What the exercise asks
Present the lines from the one containing "has height=726, width=1366." through the one containing "The height and width of the screenshot is (868, 1389). What", both included, as a numbered list, omitting any blank lines.
* START *
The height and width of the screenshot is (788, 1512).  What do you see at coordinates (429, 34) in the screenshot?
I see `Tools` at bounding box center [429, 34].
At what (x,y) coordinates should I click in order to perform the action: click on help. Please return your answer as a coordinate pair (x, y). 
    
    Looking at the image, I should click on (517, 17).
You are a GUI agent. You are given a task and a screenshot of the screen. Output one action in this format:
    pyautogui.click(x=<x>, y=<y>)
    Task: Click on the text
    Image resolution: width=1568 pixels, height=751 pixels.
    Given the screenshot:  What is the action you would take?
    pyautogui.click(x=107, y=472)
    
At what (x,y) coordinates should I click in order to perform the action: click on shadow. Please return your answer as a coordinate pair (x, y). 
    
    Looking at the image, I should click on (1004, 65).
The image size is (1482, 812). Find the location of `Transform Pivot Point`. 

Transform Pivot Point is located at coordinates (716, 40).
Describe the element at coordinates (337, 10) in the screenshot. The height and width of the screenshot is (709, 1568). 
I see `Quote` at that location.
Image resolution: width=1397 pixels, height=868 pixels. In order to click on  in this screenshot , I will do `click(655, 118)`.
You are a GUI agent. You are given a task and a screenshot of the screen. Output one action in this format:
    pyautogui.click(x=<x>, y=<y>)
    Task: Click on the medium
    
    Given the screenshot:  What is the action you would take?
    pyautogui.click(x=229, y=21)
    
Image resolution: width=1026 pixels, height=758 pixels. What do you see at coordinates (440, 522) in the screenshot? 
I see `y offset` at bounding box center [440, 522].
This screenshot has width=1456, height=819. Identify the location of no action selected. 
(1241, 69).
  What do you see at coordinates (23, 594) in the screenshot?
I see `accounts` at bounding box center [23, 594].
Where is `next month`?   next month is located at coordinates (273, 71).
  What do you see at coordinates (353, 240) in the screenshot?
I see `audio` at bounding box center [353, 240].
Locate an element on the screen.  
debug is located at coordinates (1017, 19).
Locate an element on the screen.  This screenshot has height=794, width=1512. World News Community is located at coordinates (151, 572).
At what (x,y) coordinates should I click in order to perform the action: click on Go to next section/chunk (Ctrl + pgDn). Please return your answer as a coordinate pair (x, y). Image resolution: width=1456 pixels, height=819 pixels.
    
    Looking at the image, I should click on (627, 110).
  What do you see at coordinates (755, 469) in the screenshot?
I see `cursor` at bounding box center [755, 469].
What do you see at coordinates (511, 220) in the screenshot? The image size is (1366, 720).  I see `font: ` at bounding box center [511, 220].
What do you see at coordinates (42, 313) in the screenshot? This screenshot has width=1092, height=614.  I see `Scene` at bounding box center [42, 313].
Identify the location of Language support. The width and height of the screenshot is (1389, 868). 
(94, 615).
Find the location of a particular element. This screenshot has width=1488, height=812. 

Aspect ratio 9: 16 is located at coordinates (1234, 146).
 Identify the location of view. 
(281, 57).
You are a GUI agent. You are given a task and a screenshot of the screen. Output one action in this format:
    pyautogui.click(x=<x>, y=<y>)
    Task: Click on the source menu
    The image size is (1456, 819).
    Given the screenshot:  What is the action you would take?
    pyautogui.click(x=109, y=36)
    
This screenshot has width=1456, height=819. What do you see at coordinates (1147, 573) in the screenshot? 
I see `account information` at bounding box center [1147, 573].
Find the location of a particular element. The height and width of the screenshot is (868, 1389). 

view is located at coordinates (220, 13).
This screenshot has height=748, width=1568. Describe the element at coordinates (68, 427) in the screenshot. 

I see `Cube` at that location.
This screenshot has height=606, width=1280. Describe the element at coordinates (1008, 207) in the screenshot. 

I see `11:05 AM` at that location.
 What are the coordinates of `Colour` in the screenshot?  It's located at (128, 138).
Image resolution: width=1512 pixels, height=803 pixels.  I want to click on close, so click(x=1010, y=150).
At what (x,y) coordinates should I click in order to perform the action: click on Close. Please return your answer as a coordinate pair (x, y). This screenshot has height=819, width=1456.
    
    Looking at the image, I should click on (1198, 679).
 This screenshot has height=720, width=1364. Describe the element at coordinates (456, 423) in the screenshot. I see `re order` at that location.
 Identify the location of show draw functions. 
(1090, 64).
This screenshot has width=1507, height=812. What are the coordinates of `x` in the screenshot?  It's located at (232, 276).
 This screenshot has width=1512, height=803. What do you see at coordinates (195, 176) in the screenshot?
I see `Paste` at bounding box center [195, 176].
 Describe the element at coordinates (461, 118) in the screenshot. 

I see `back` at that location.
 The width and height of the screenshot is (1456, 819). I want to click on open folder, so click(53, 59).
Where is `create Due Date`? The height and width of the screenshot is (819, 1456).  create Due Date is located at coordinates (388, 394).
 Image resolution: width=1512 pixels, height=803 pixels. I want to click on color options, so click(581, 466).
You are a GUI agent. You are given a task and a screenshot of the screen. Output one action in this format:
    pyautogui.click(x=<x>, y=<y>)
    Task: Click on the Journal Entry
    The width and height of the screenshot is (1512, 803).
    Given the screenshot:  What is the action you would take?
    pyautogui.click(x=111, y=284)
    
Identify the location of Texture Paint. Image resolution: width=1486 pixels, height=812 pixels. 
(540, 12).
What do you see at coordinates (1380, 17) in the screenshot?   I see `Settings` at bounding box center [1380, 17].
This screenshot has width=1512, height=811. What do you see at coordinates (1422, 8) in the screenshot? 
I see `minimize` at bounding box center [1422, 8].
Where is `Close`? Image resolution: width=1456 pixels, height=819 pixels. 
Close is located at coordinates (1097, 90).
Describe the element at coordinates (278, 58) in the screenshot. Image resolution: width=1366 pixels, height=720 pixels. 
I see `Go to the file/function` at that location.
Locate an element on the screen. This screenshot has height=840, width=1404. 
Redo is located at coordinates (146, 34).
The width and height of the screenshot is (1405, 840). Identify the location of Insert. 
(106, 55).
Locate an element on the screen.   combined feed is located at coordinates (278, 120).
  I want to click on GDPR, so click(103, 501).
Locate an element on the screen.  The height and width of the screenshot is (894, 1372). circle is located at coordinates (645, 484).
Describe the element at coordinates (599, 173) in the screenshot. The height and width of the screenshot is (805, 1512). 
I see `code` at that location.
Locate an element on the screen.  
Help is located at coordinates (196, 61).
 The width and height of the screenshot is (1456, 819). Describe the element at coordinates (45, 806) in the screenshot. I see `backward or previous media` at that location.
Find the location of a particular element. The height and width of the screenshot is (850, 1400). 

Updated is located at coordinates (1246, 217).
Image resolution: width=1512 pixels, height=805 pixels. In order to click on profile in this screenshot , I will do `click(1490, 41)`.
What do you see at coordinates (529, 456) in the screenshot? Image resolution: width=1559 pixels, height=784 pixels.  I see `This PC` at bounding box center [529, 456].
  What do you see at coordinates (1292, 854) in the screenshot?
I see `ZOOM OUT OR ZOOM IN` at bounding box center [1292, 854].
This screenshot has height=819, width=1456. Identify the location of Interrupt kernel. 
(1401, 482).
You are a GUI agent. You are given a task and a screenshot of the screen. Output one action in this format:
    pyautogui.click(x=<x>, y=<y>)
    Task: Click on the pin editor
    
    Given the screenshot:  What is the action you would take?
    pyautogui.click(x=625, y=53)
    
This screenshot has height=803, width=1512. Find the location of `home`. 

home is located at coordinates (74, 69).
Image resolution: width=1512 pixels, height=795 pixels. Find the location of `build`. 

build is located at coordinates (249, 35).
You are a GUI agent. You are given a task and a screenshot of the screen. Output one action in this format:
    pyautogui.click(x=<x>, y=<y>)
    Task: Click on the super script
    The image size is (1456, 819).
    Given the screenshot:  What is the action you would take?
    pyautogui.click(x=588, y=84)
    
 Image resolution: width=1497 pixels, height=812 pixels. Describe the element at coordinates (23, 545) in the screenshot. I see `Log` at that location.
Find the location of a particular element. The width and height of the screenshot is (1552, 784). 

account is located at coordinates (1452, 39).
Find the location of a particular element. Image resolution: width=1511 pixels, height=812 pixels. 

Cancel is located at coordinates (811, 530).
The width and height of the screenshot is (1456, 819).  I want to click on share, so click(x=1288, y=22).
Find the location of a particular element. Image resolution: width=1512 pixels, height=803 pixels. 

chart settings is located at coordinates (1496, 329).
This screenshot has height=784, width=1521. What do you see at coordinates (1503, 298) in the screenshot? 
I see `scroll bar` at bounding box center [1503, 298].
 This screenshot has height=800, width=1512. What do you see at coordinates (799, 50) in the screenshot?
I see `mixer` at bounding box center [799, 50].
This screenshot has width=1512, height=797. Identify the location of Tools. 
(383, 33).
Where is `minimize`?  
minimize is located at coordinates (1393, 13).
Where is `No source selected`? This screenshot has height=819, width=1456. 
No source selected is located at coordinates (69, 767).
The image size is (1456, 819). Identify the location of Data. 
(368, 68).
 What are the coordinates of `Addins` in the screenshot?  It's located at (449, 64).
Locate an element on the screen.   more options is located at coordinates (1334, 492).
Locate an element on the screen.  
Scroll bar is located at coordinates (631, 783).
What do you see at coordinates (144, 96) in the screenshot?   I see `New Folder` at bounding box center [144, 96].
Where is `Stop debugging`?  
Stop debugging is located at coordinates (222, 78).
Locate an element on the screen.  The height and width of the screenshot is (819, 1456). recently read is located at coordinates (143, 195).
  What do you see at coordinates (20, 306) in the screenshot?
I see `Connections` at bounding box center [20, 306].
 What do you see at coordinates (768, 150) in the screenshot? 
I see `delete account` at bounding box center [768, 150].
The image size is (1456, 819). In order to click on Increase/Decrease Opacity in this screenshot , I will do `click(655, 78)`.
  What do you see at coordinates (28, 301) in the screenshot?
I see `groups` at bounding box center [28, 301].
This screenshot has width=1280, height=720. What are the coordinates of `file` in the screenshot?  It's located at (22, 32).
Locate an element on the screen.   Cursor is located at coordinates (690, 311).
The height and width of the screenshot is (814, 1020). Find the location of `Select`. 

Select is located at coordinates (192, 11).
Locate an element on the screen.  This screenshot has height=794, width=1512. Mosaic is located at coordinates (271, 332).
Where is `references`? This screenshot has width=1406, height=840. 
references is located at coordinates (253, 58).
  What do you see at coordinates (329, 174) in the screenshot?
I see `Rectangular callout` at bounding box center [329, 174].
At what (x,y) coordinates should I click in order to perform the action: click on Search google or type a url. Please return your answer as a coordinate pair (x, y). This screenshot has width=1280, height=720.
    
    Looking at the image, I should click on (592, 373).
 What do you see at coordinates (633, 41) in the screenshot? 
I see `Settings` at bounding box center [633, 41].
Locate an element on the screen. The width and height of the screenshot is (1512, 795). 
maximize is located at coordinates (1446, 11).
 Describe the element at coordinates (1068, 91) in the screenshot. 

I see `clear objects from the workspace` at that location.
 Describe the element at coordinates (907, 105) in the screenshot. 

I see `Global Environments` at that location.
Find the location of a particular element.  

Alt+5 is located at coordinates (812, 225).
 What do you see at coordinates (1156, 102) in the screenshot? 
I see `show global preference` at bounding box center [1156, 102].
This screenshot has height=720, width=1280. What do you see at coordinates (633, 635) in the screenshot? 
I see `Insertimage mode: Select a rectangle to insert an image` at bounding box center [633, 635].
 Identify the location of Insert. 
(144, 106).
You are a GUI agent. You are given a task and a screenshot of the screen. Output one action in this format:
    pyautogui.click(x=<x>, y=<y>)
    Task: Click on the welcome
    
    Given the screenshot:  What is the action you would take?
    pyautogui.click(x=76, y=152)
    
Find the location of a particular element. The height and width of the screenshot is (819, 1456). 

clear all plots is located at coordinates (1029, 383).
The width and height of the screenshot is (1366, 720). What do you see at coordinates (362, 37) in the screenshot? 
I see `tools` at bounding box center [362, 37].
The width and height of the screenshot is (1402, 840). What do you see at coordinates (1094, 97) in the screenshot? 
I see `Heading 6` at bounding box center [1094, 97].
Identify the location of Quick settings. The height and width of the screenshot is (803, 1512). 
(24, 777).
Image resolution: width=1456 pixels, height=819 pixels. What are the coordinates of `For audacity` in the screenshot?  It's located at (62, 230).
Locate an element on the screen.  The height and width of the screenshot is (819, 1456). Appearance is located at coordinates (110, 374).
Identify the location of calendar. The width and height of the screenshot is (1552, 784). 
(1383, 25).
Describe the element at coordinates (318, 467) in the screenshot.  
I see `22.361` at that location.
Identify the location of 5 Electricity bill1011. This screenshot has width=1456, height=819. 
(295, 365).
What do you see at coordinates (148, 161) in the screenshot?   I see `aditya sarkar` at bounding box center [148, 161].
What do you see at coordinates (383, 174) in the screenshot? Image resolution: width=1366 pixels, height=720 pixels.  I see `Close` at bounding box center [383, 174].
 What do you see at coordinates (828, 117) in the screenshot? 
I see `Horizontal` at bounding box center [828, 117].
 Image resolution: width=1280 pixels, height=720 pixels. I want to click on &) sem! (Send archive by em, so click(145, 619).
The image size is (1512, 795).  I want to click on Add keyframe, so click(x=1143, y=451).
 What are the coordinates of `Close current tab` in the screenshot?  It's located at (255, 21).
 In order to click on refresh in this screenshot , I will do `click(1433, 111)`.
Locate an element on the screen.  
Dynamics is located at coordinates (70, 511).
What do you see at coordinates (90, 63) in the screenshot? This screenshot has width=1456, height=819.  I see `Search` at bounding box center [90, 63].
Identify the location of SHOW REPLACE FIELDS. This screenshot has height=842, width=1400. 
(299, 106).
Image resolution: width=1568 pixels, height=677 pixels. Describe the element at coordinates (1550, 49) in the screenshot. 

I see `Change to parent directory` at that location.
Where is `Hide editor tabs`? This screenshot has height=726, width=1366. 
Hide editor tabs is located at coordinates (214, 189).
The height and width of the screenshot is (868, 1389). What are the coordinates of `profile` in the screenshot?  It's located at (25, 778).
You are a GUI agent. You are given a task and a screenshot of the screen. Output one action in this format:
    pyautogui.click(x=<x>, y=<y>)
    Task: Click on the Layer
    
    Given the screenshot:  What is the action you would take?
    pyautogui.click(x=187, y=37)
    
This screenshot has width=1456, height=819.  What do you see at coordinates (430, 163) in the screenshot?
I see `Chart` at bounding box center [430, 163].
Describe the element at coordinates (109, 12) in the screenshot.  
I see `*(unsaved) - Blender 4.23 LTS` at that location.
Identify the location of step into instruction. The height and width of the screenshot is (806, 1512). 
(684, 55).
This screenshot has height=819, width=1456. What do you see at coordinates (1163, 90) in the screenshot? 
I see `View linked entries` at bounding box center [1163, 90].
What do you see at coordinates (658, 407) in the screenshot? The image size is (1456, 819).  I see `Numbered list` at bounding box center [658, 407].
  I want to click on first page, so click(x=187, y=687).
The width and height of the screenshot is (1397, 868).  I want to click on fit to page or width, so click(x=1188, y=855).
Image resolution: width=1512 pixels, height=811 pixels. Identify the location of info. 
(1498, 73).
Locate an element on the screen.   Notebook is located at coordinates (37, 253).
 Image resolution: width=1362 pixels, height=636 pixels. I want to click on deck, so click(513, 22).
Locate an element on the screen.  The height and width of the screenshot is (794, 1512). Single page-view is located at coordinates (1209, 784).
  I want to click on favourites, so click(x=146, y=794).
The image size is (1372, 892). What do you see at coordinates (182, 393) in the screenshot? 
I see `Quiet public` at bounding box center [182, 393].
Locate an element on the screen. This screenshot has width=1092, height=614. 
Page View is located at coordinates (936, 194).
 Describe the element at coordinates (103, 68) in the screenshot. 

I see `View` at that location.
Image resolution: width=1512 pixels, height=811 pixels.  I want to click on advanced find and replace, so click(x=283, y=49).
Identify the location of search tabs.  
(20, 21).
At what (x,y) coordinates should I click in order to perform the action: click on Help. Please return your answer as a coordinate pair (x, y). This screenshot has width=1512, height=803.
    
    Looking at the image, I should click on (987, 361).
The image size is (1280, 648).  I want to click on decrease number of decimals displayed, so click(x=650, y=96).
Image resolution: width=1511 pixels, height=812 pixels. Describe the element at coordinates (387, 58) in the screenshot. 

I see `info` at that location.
* END *
Finished task
1. Where is `Hide editor tabs`? This screenshot has height=726, width=1366. 
2. Hide editor tabs is located at coordinates (214, 189).
3. The height and width of the screenshot is (868, 1389). What are the coordinates of `profile` in the screenshot?  It's located at (25, 778).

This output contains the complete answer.